Osteoporosis Drug a Better HRT?
Evista Offers Promise of Disease Prevention for Older Women
June 5, 2003 -- New research is under way to determine if the broken promise of hormone replacement therapy with estrogen and progestins can be fulfilled after all.
The hope is that the osteoporosis drug Evista can lower the risk of breast cancer, heart disease, and osteoporosis in elderly women without increasing their risk for other diseases. Evista is in a class of drugs known as selective estrogen receptor modulators (SERMs).
A study to be published in the July 1 issue of the journal Cancer suggests the Evista investigation may be on the right track: Researchers believe SERM treatment in breast cancer patients may protect them against heart attack.
Lower Heart-Attack Risk
They found that survivors of early breast cancer had a one-third lower risk of heart attack than women without breast cancer. The relationship between lower heart-attack risk in breast cancer survivors was even more significant in women with documented risk factors for heart disease.
The preliminary findings must be confirmed in clinical trials.
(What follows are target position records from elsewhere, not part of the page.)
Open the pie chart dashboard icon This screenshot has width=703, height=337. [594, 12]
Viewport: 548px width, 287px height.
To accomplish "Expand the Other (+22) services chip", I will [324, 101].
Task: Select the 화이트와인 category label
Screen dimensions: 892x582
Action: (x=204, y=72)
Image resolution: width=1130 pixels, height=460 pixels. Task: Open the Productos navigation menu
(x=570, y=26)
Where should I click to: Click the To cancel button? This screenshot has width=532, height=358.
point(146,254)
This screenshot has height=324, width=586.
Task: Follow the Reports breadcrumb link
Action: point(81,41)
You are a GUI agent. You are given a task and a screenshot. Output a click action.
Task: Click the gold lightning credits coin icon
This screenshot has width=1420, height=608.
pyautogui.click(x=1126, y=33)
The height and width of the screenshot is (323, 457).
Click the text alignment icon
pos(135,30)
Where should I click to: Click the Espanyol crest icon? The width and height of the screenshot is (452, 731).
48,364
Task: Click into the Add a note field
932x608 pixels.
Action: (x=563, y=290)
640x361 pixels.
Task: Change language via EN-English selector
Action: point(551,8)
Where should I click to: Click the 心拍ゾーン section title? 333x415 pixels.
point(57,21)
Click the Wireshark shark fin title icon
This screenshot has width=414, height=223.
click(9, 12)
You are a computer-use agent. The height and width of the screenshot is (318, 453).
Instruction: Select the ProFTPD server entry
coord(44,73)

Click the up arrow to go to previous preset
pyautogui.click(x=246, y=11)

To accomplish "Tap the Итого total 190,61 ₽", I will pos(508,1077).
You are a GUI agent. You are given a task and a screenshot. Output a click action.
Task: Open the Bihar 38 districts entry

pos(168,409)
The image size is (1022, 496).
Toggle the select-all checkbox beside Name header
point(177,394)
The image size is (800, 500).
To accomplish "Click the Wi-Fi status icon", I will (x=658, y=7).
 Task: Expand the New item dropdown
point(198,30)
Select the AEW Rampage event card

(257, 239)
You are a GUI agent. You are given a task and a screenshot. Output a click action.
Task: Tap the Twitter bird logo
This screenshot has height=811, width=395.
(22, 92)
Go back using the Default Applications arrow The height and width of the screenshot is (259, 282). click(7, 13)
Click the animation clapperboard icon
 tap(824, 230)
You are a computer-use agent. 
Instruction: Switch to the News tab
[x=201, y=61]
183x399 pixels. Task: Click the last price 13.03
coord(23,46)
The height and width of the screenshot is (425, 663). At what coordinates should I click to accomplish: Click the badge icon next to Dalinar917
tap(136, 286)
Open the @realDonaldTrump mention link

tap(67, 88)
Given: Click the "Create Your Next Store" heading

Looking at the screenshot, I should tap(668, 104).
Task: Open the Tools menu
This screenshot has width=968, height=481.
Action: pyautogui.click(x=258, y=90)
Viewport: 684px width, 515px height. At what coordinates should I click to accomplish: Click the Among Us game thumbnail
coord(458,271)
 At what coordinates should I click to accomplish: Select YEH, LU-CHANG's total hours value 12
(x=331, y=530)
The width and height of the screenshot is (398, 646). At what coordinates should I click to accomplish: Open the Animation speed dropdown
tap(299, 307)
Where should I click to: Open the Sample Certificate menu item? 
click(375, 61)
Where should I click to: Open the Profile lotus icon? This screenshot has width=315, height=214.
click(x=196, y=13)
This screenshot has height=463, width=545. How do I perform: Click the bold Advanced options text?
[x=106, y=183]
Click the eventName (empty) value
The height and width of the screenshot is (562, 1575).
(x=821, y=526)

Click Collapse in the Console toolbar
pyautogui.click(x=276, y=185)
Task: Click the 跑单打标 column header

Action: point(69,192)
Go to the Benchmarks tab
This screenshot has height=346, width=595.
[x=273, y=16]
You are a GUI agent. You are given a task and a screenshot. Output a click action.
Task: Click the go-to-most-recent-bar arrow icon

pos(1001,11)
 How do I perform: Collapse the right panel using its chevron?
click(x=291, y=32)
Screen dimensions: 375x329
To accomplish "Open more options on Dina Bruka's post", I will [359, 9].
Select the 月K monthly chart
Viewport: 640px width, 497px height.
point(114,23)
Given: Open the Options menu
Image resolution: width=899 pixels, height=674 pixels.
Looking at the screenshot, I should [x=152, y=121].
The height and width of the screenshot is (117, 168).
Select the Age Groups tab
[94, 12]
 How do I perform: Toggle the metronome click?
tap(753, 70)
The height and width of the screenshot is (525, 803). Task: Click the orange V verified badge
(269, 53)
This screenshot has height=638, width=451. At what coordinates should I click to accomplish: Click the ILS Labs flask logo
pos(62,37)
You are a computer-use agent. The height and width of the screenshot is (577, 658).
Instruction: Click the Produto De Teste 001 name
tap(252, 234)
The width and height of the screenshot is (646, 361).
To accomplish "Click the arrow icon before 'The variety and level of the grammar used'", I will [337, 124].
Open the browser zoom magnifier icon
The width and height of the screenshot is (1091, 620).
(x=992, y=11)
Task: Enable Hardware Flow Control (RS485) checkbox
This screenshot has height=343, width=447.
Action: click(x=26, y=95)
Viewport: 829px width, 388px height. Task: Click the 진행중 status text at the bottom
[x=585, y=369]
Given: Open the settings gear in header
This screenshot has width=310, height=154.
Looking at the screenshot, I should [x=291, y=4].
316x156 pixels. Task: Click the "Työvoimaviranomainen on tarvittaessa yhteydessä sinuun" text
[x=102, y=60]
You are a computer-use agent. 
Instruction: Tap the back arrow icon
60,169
But lead researcher Elizabeth Lamont, MD, speculates it is not the breast cancer itself, but the treatment for the disease protects against heart disease. The estrogen-modulating drug tamoxifen is the most widely used drug therapy for early-stage breast cancer, and it has also been shown to lower cholesterol levels and protect against osteoporosis.
Tamoxifen and Evista (raloxifene) are both SERMs, meaning they act on some parts of the body that are responsive to the hormone estrogen -- but not all. Evista is considered a more promising drug for prevention of diseases other than breast cancer because it is safer than tamoxifen. Tamoxifen has some estrogen-like effects especially within the uterus and can increase the risk of endometrial cancer.
"Evista lowers LDL cholesterol and does many of the good things tamoxifen does, but it doesn't seem to have the estrogenic tickle that is associated with an increased risk for endometrial cancer," says cancer researcher Craig Jordan, PhD, who developed tamoxifen three decades ago.
"It may be that Evista will protect against all of these diseases of aging, but we have to wait for the clinical evidence." Jordan is director of the Lynn Sage Breast Cancer Research Program at Northwestern University.
Could Provide 'Widespread' Protection
The Raloxifene Use for the Heart (RUTH) trial, which includes just over 10,000 women in 26 countries who are at risk for heart disease, is designed to determine whether the SERM lowers the risk of coronary events and reduces the risk of breast cancer.
Principal investigator Lori Mosca, MD, PhD, tells WebMD that definitive findings should be published within five years. Mosca is a spokeswoman for the American Heart Association and director of preventive cardiology at New York Presbyterian Hospital.
"This drug has the potential for very widespread utilization in postmenopausal women, because the conditions that it would impact -- heart disease, breast cancer, and osteoporosis -- are major health concerns," she says.